Repeat word for word the lines from the one containing "Video and Motion Graphics (1293, 811)" to the end of the material below, and leave all pictures out.
↓↓↓
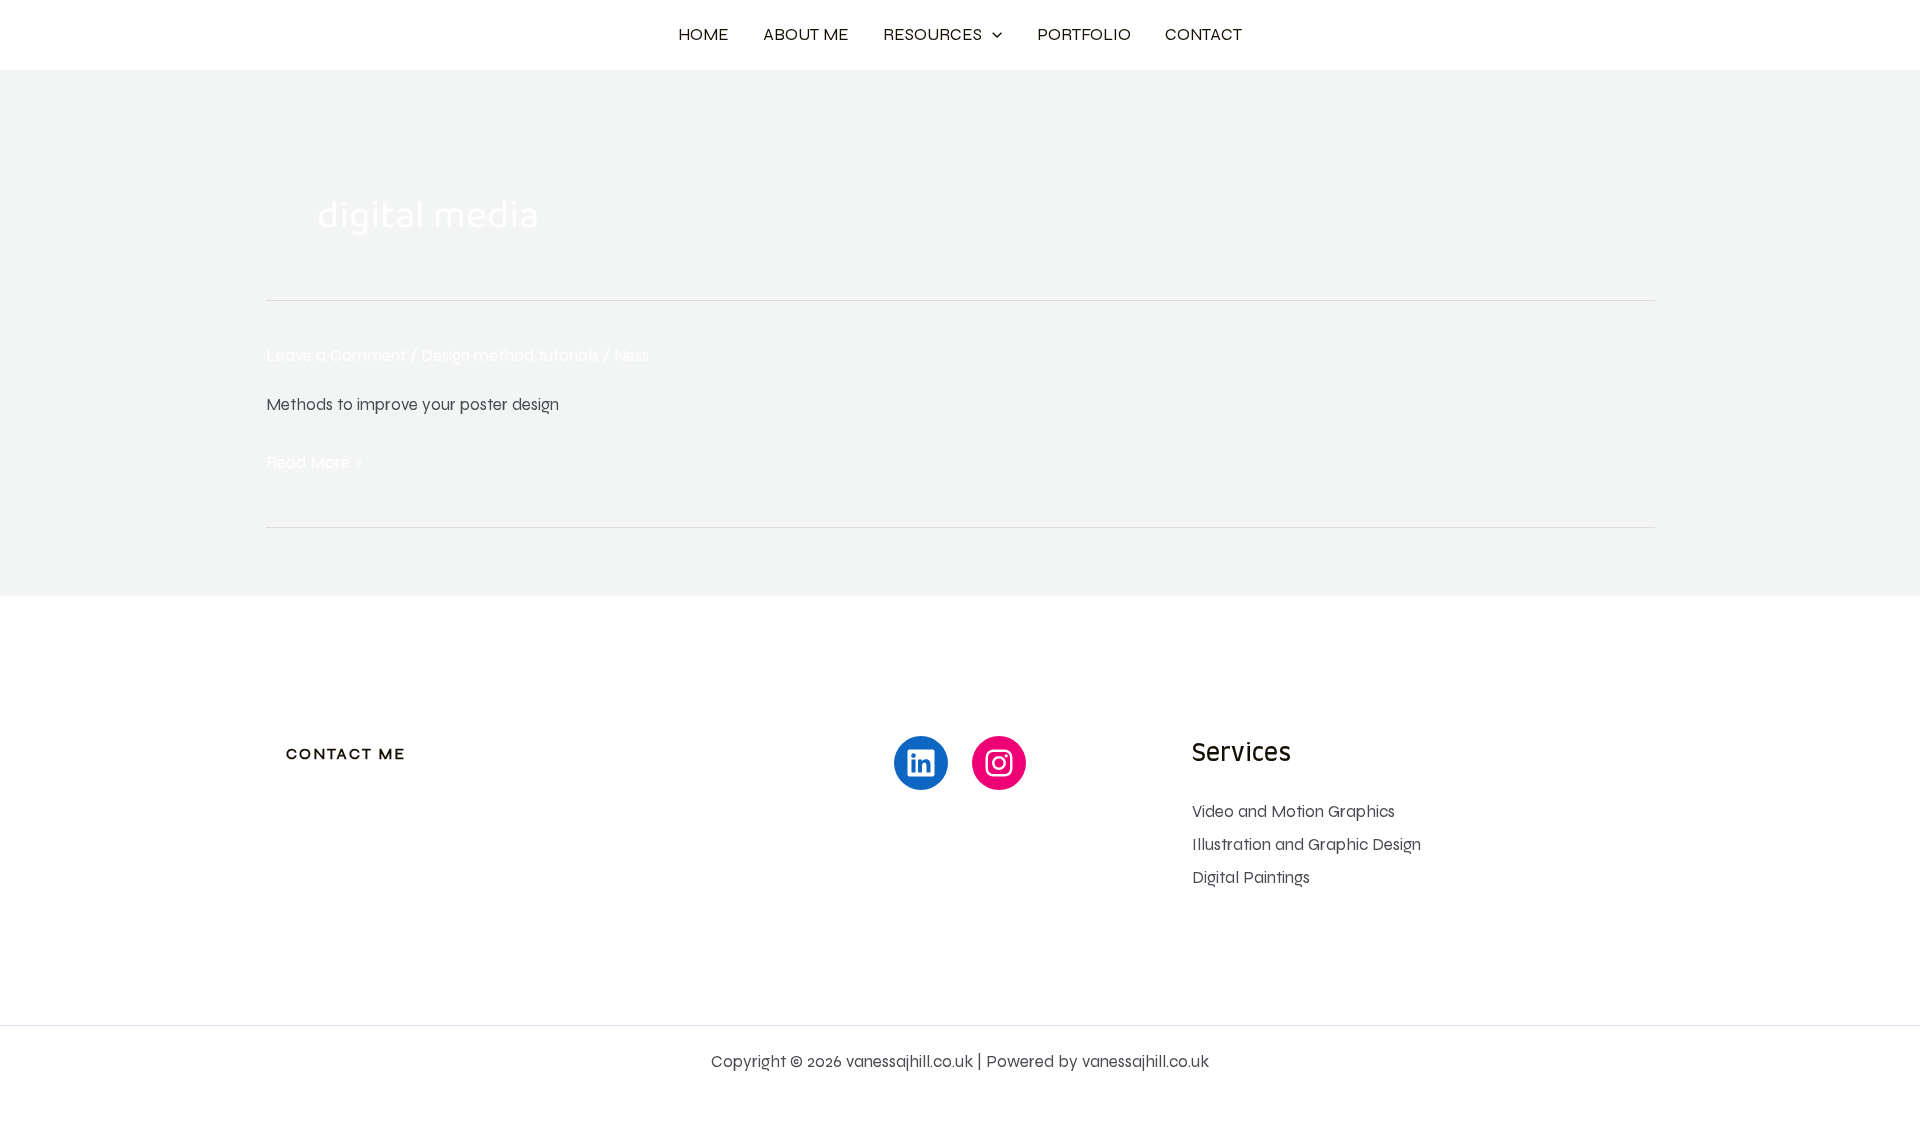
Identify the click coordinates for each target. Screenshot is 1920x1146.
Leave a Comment (336, 355)
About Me (806, 34)
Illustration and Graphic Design (1306, 844)
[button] (992, 35)
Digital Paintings (1251, 877)
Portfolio (1084, 34)
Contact (1203, 34)
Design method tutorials (510, 355)
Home (703, 34)
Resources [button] (932, 34)
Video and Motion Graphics (1293, 811)
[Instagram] (999, 763)
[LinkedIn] (921, 763)
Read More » (314, 463)
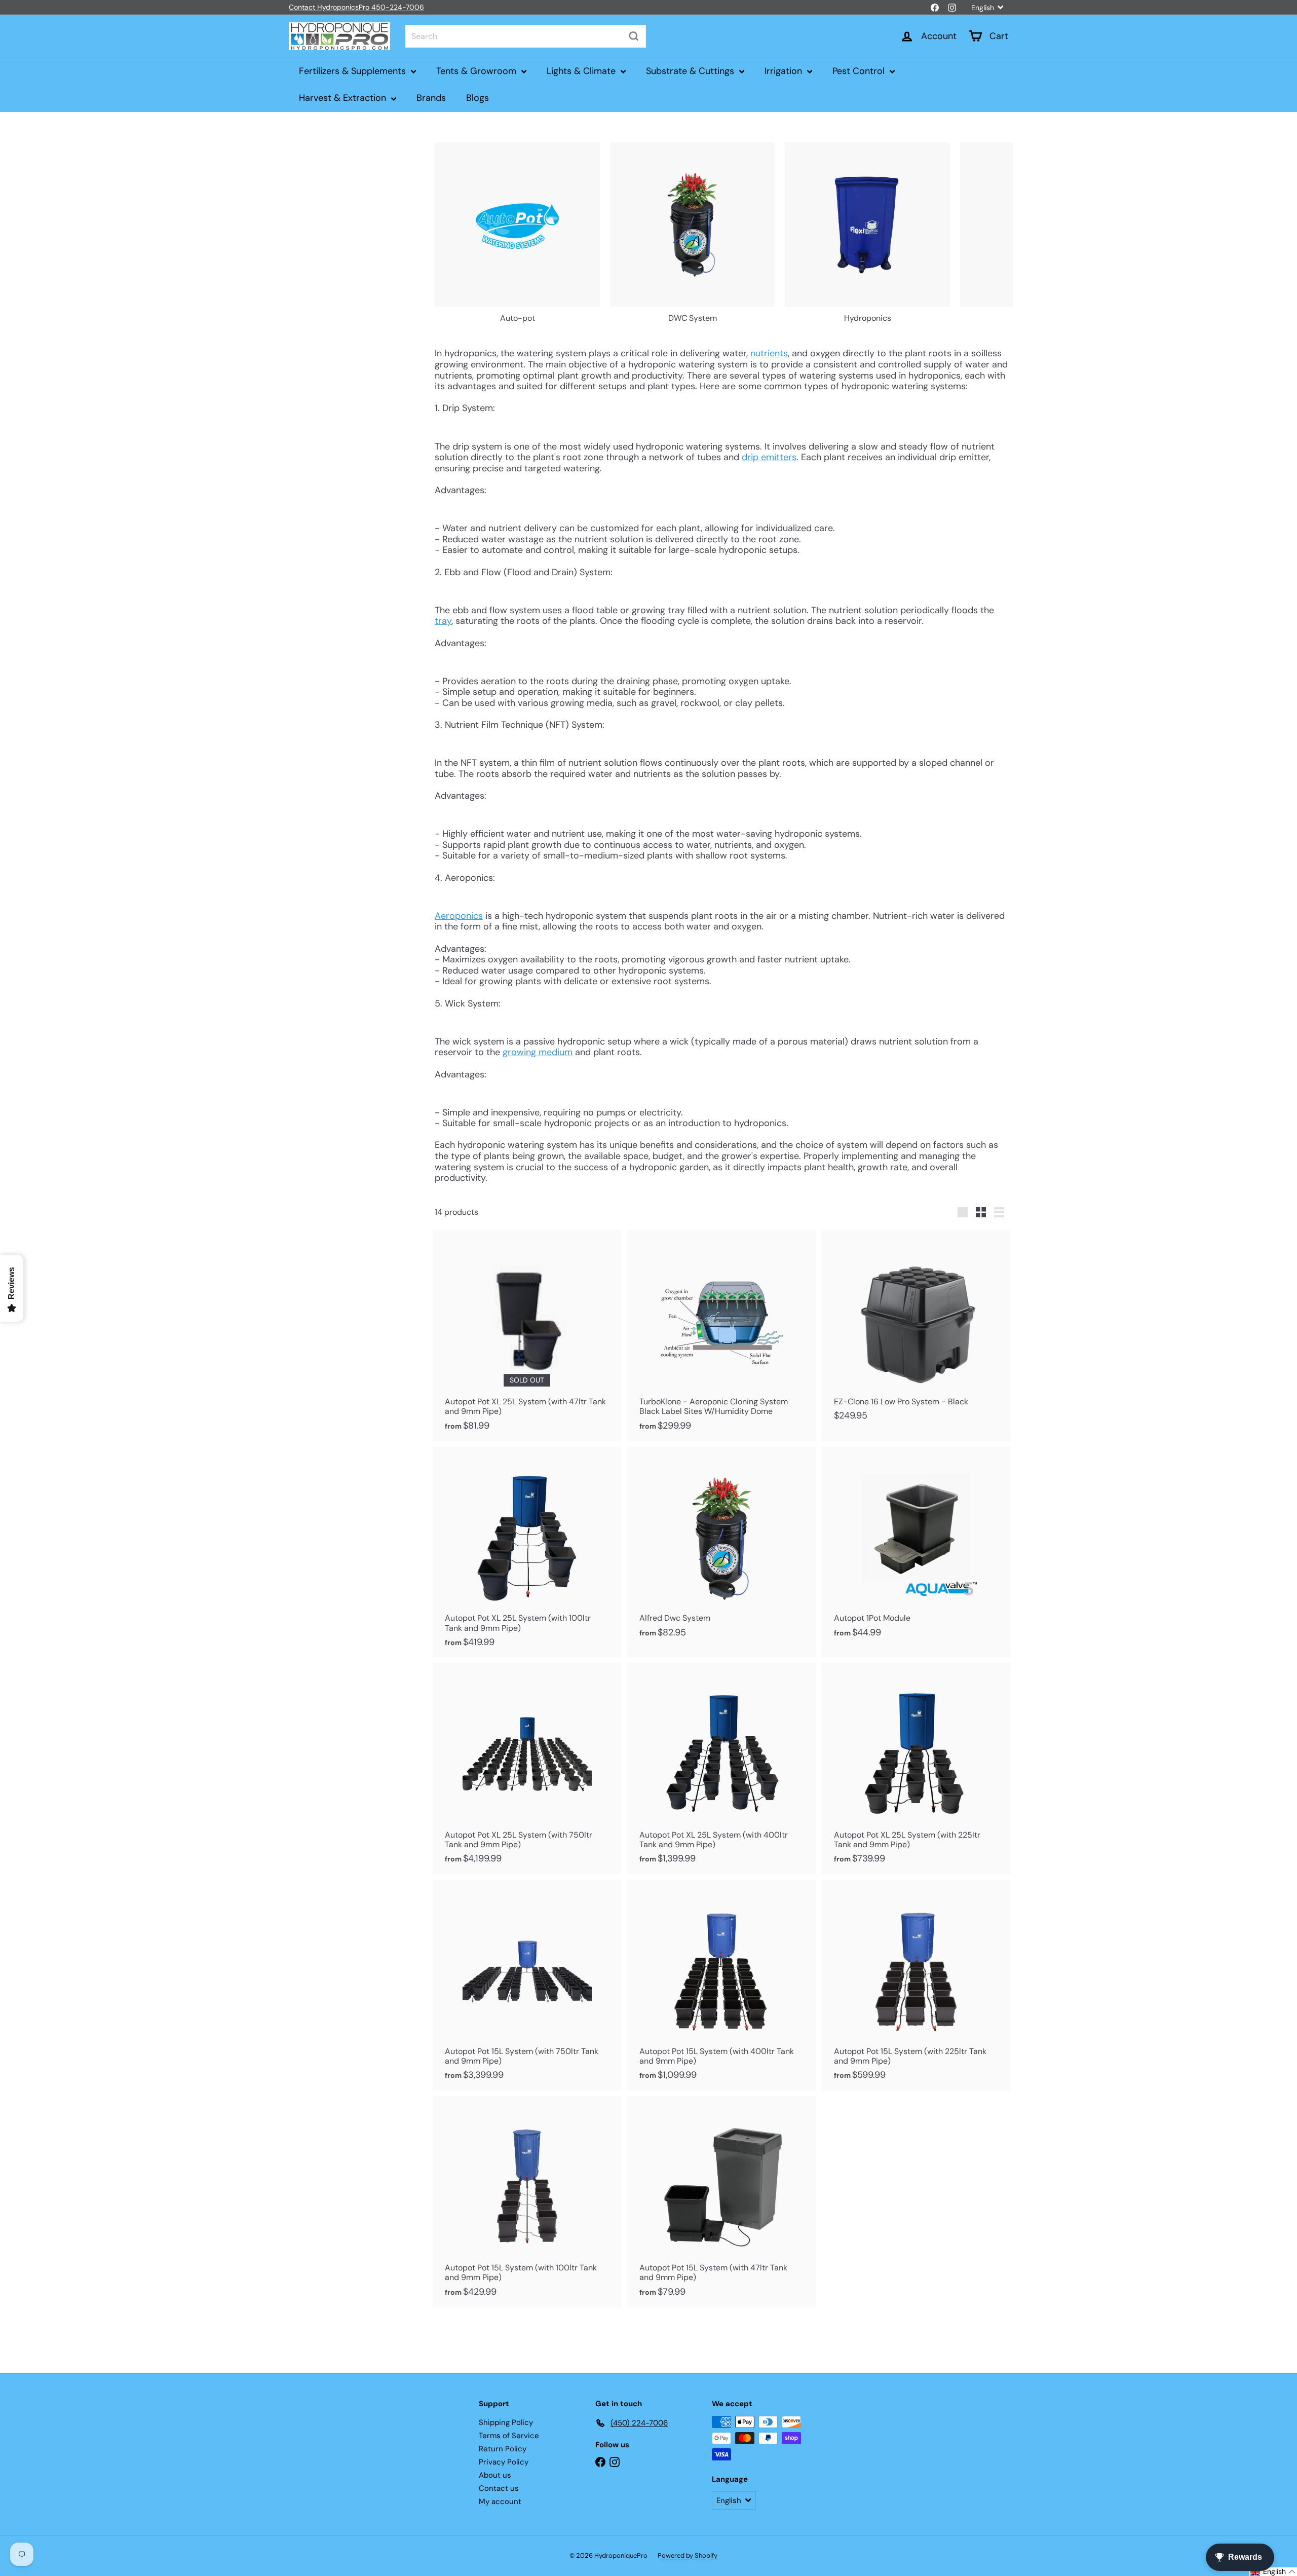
↑↑↑
* [Solved exercise]:
Video and Motion Graphics (1293, 811)
[Instagram] (999, 763)
[LinkedIn] (921, 763)
Read More » (314, 463)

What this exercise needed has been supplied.